## Given problem
Reproduce word for word the passage of the team check-ins article starting with "Team check-ins don't" and going on through "habit around it.".

## Extracted text
How to check in with your team

The importance of building a habit of effective team check-ins

As a manager, finding the right balance between knowing what’s going on with your team and being overbearing can be tricky.

Staying on top of the work means you’re better equipped to help with blockers and address issues before they spin into something larger. And knowing what’s going on with your team, in or outside of work, can help build empathy and understanding, so you can better support them as a manager.

But what about (the dreaded) micromanagement? Asking for updates too regularly can come across as overbearing, and last-minute requests for status reports can pull people out of focus and into overwhelm.

So how do you get it right?

Team check-ins don't equal micromanagement. Checking in with your team on a regular basis can improve team dynamics, help folks be more productive, boost engagement (by 3x according to Gallup) and decrease turnover.

In this article, we’ll discuss why it’s important to check in with your team, what an effective check-in looks like, and how to build a habit around it.

What does a “check-in” look like?

The topics: What should you cover?

## Data provided
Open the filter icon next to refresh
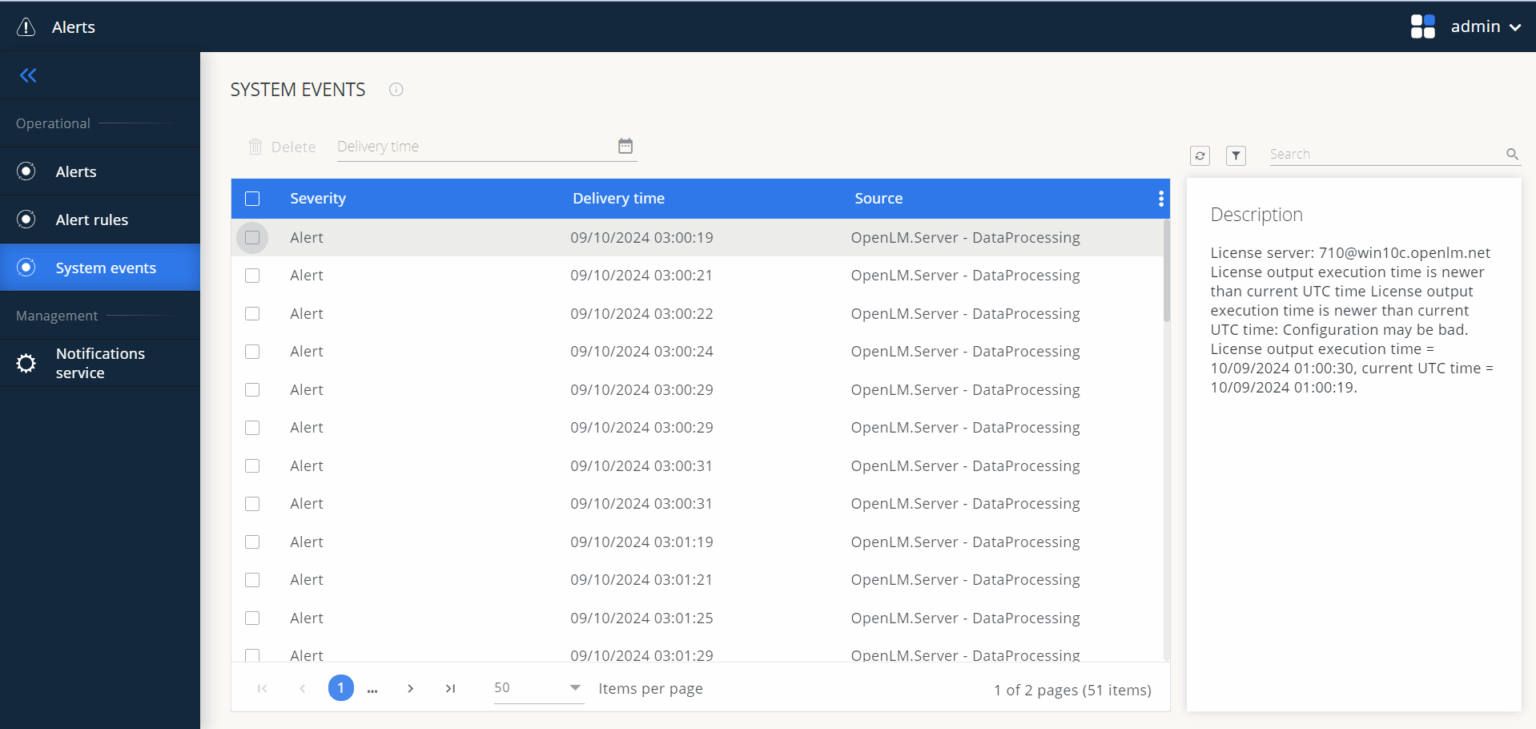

## Task output
Team check-ins don't equal micromanagement. Checking in with your team on a regular basis can improve team dynamics, help folks be more productive, boost engagement (by 3x according to Gallup) and decrease turnover.

In this article, we’ll discuss why it’s important to check in with your team, what an effective check-in looks like, and how to build a habit around it.